Paul Brown’s article “Politicians, not markets, slow new energy dawn” (Re: Boulderganic, Jan. 2, 2020) points out “there have to be positive policies from governments to switch from fossil fuels.” While working at the Department of Energy’s Golden Field Office for Renewable Energy, I was witness to the best of those policies. One of the technologies funded there develops abundant super-hot water that is traditionally discarded by the oil industry in the Texas Permian Basin and in the geological formation running between Eastern Texas and Western Louisiana.
How do we expand this effort? Start by providing the right incentives in Colorado and nationwide, to make the industry do something environmentally responsible that they’ve avoided. Co-produced water has always been treated like a pain in the ass by them. It’s up to us to make them see the error in their ways of discarding the fluid (reinjecting it into the ground, sending it to cooling ponds, etc). The fluid often has a high salinity and/or heavy metals content. In the DOE-funded efforts, when geothermal technology is incorporated, thermally driven processes, such as forward osmosis, are utilized to purify the water, which after cooling can be used for irrigation or industrial uses. In the process, electricity is generated to power not only oil and gas rigs nearby (instead of using fossil fuels to do the work), but the energy generated is sent to the power grid. Bottom line: Less fossil fuel is burned to meet our energy needs.

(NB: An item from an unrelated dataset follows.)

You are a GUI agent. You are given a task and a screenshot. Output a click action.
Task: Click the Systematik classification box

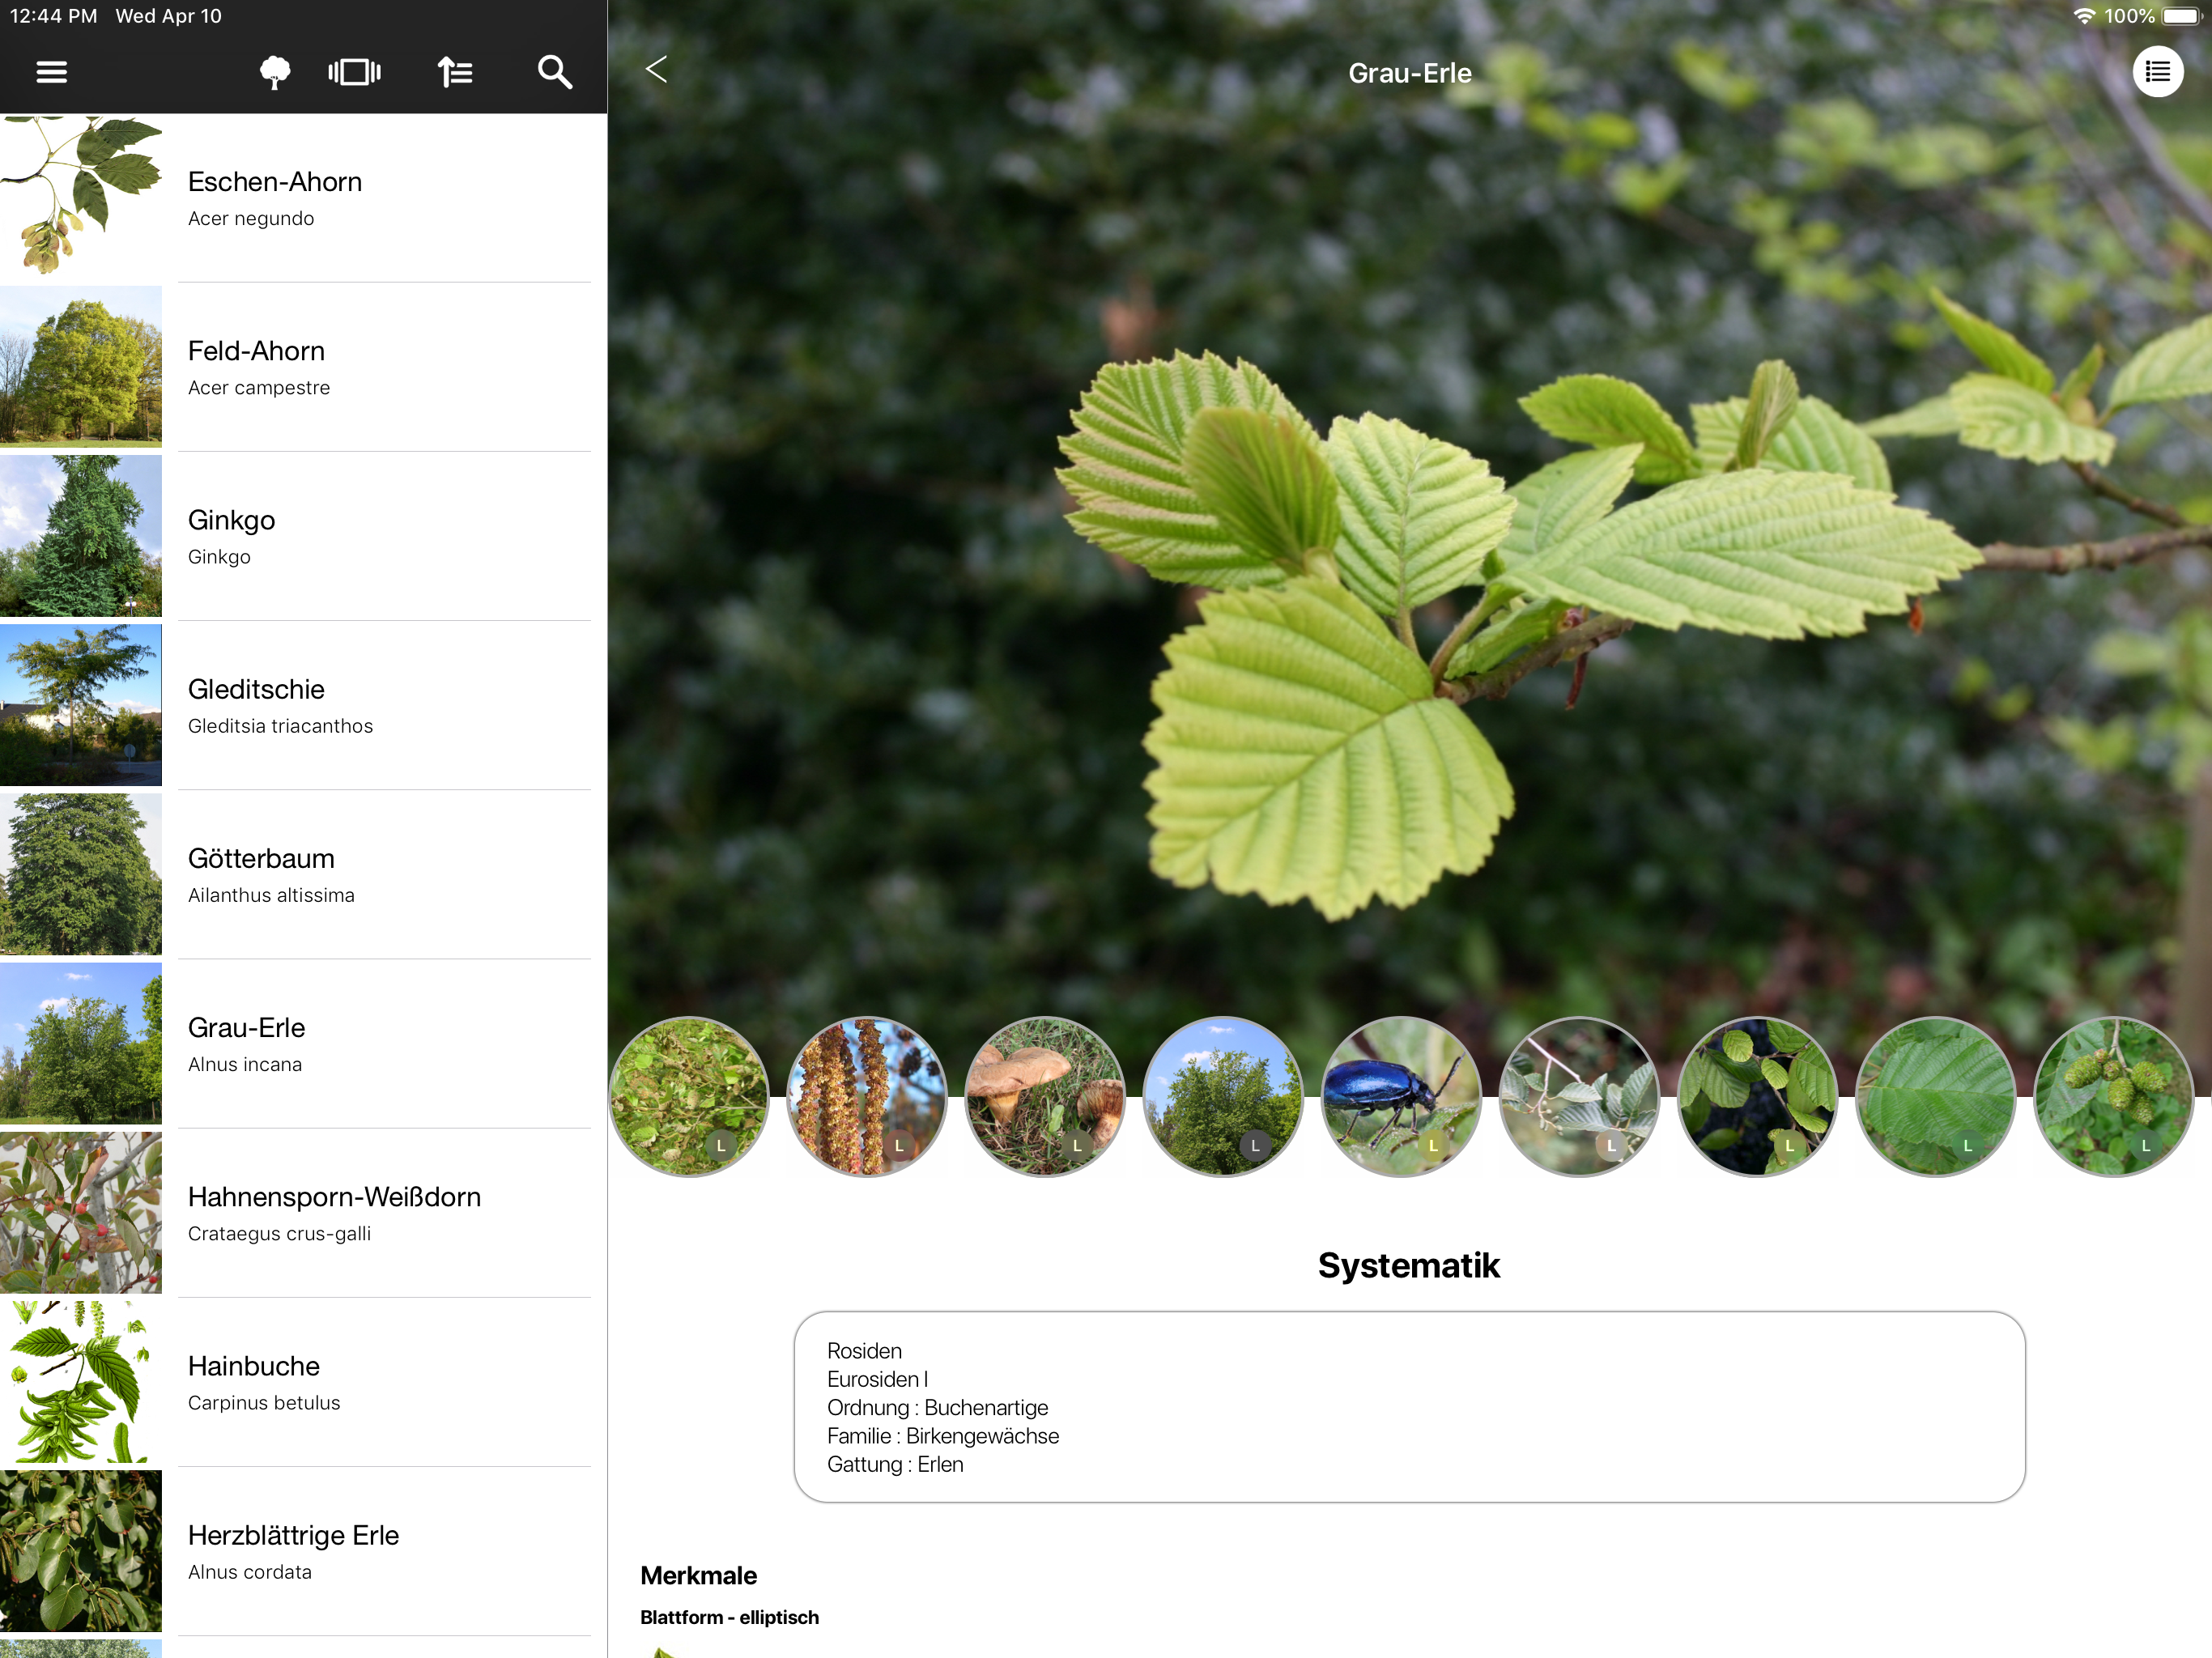1408,1406
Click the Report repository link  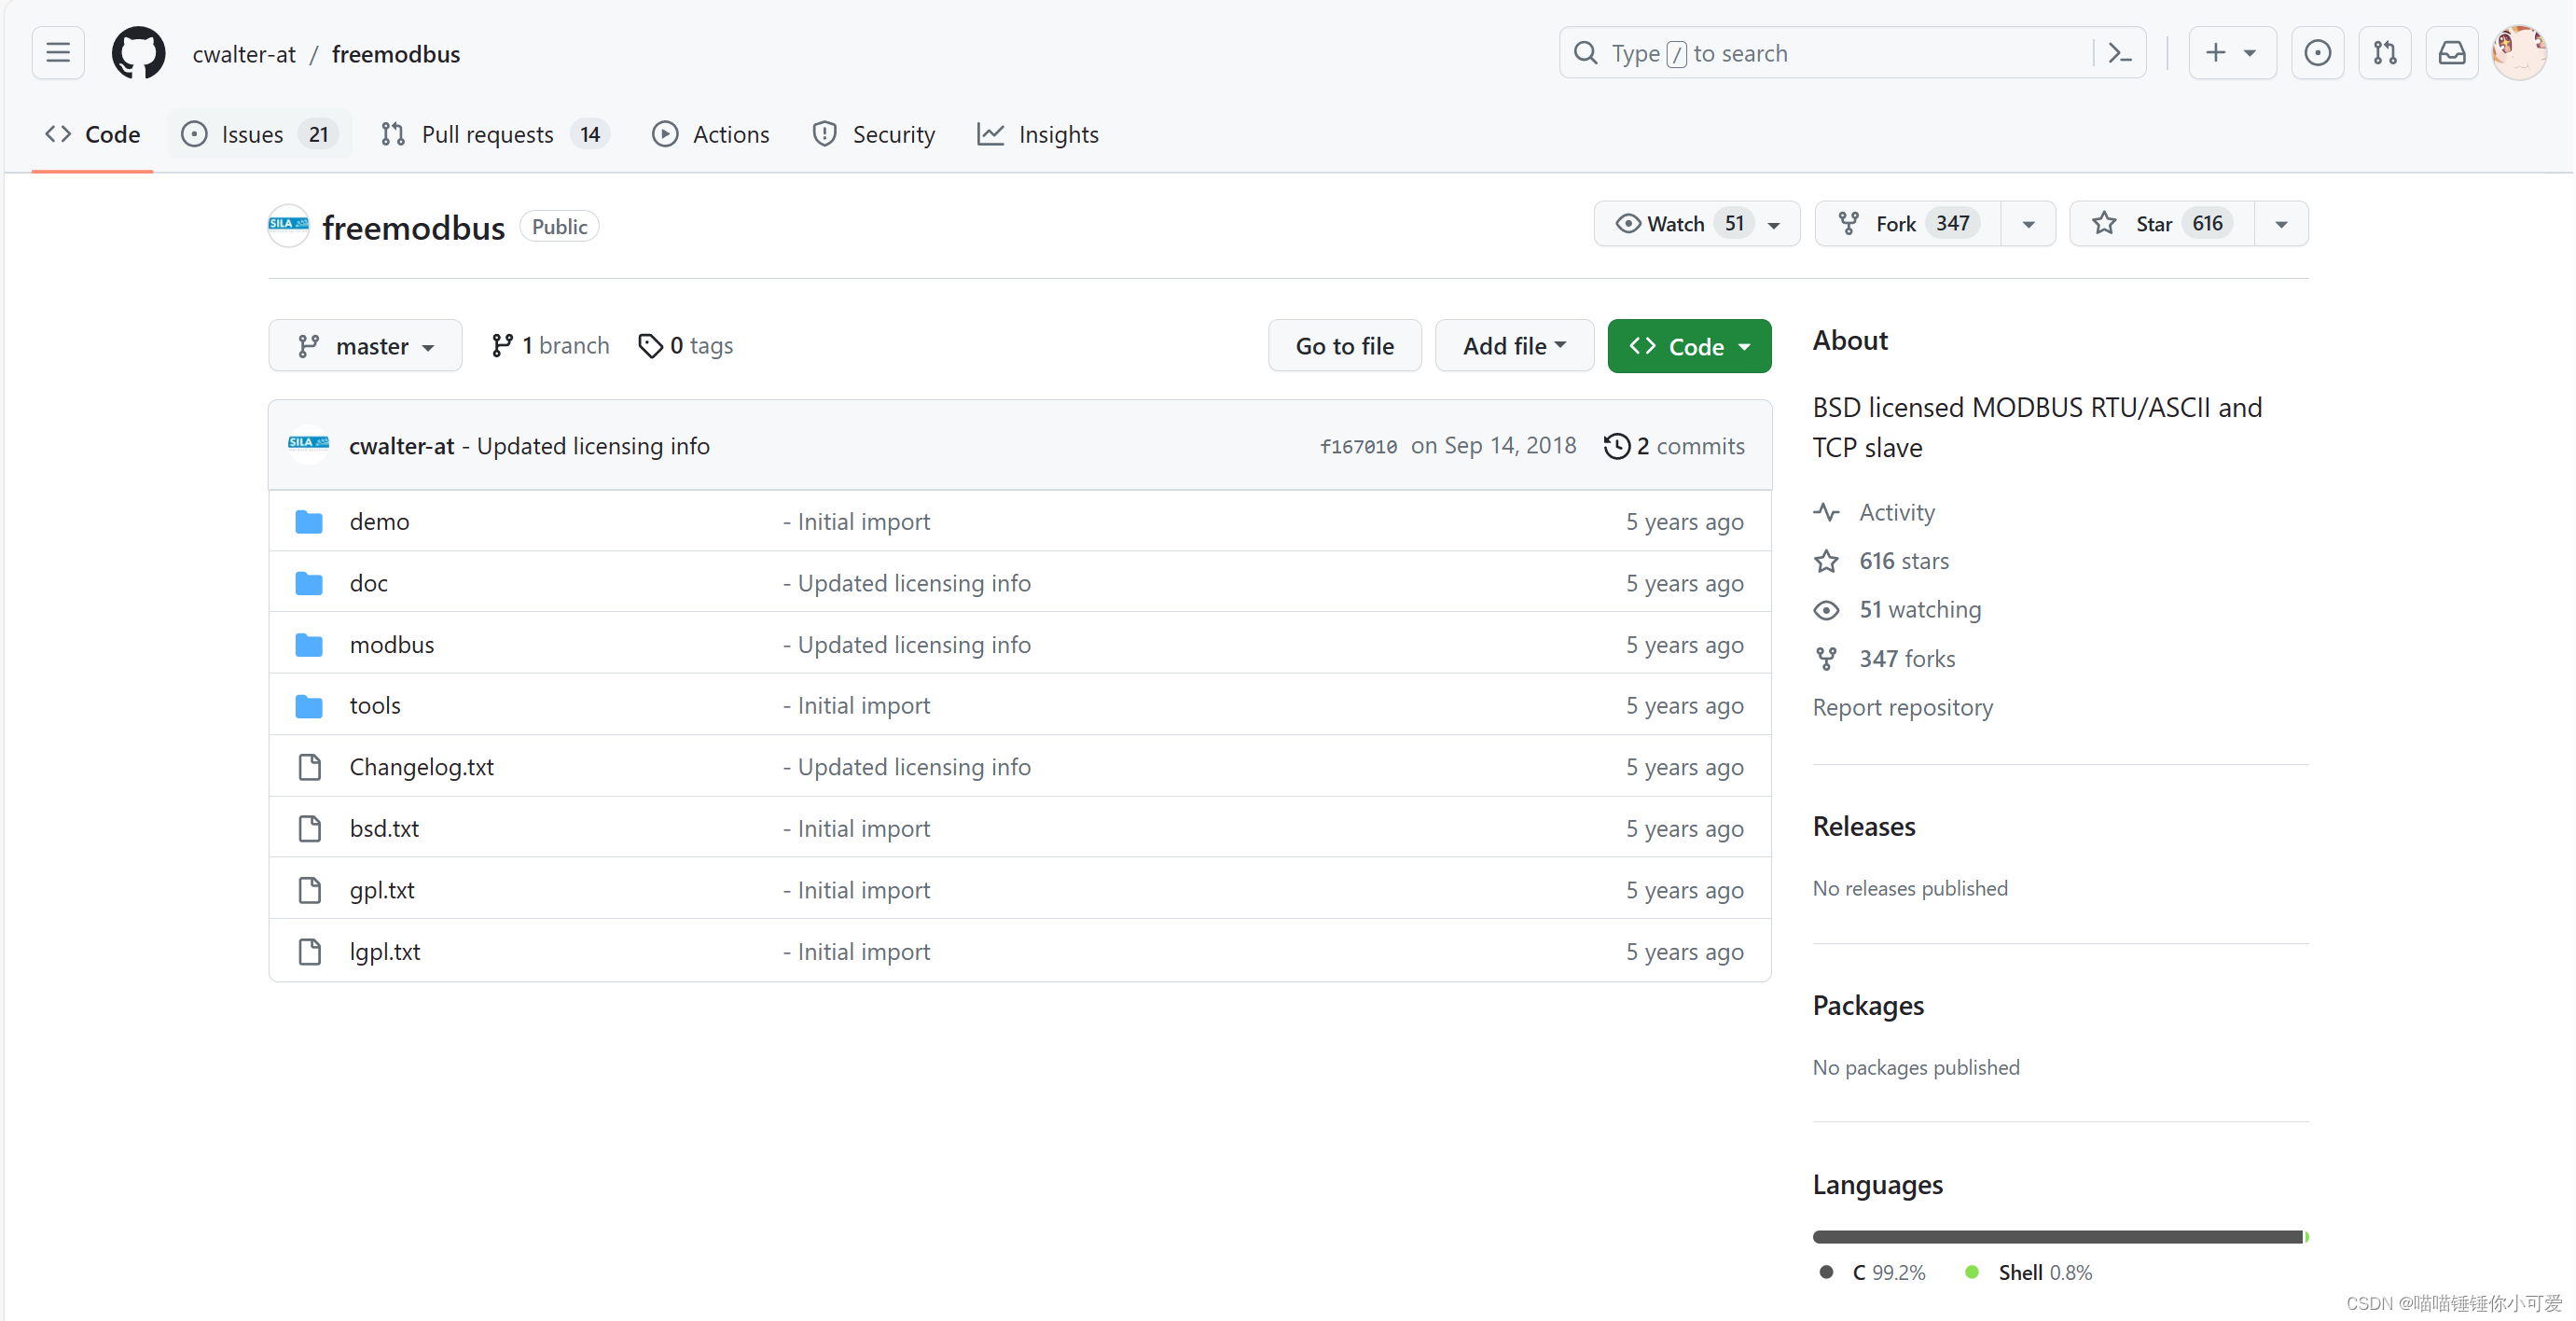1902,707
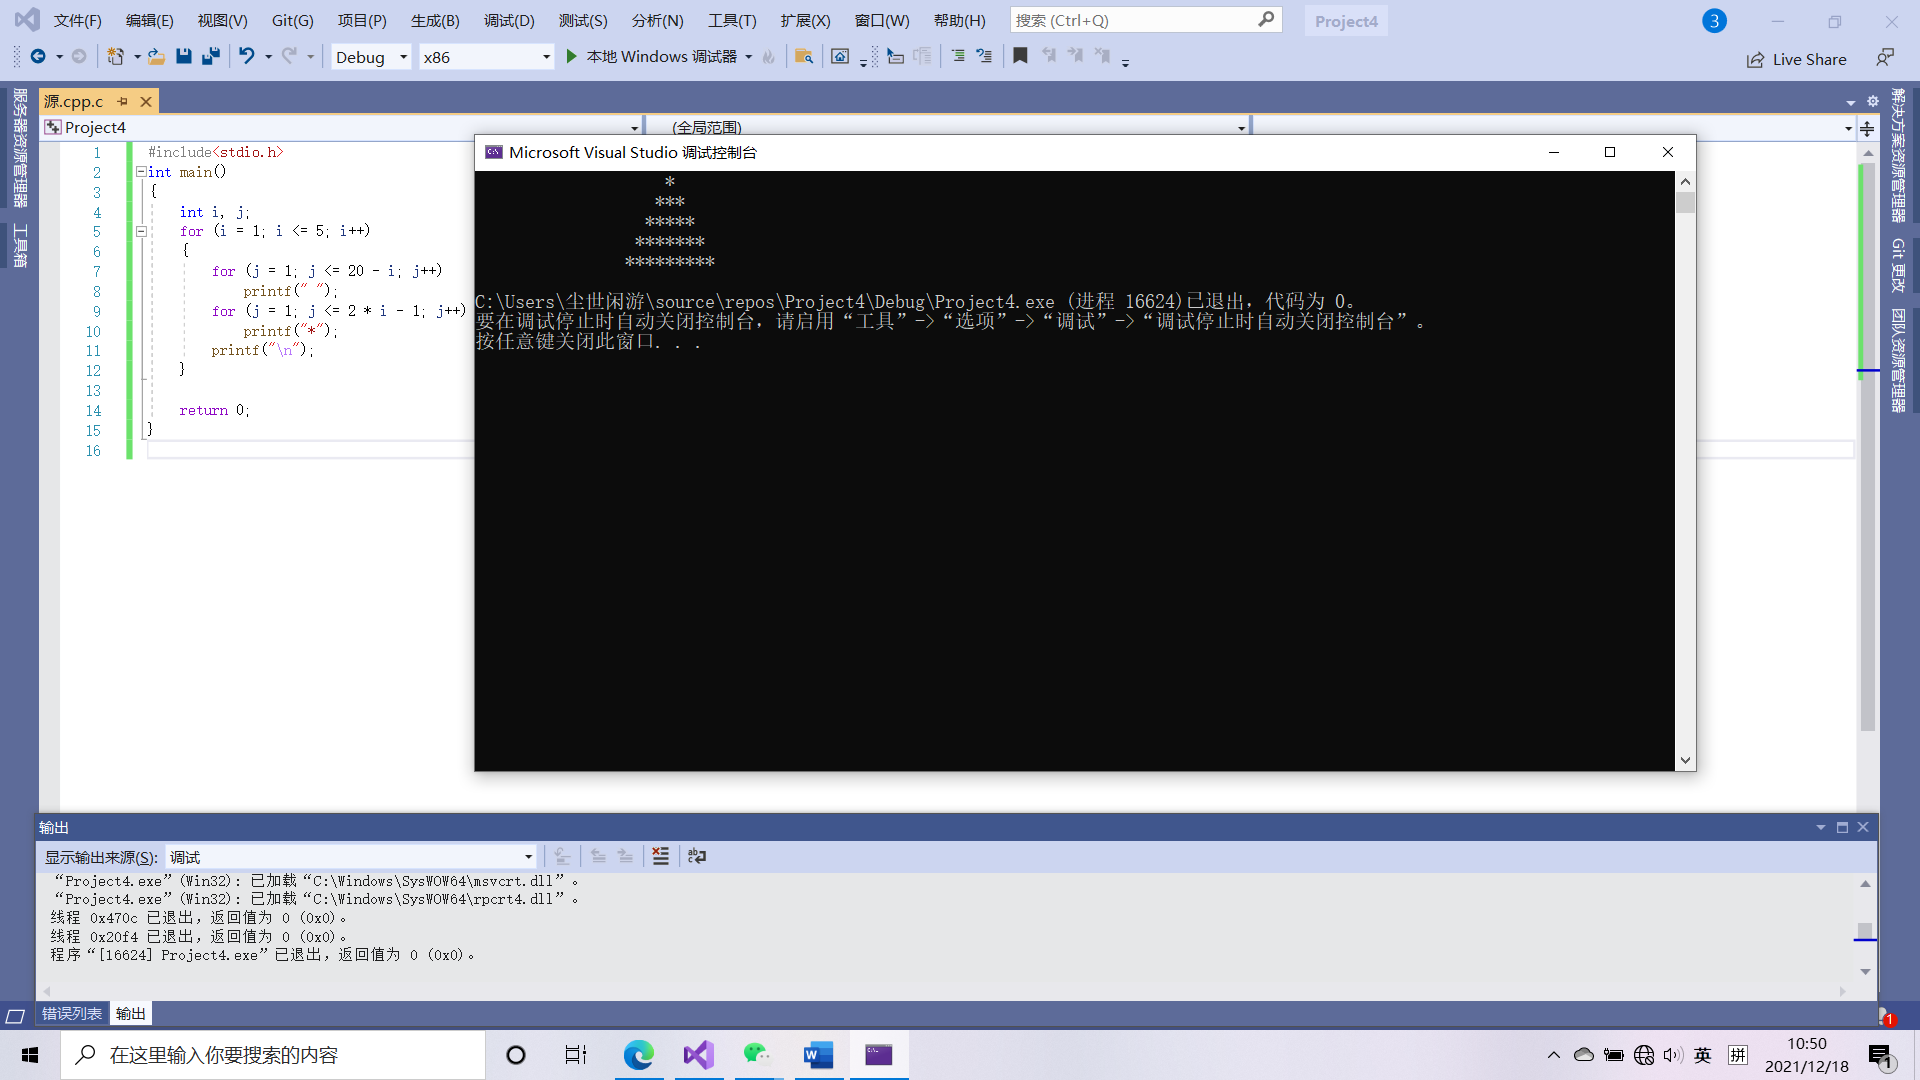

When oil and gas at the well dries up, hot rock underground will remain. With naturally occurring or injected water, oil and gas companies will continue to have a clean power reservoir to exploit. With all the tax breaks the industry has received, no tax breaks have gone for such a venture. It is time that changes. Since those of us who champion renewable energy sources have been so busy bashing the oil and gas industry, we’ve not taken notice of this “loophole” in thinking. It is time for a paradigm shift on both sides of this issue. With the right tax policies, maybe we can determine how much petrol is being used, versus how much super-heated water is utilized to meet our power requirements. How much are we all willing to sacrifice to make this work?
Pete Simon/Arvada
Watch Gardner on Trump
Senator Cory Gardner is up for re-election. Time to watch his impeachment vote. Anyone who thinks this careless president is “OK” should have his funding checked. Is Gardner reaping the benefits of Trump’s changing our Environmental Protection Agency to Environmental Destruction Agency, for instance? Something to consider in Colorado with both energy industry and tourism: dirty air and dirty water are cheaper for the bottom line. Who funds Gardner? Most of all, does Gardner think a president is above the law? What will the Senate trial’s new witnesses provide for facts, if the Republican-heavy U.S. Senate actually fulfills its duty and has a trial?
Watch Gardner’s impeachment vote. Help protect our democracy and freedom of all kinds. If he votes that President Trump is “OK,” replace Gardner with his challenger, come election time.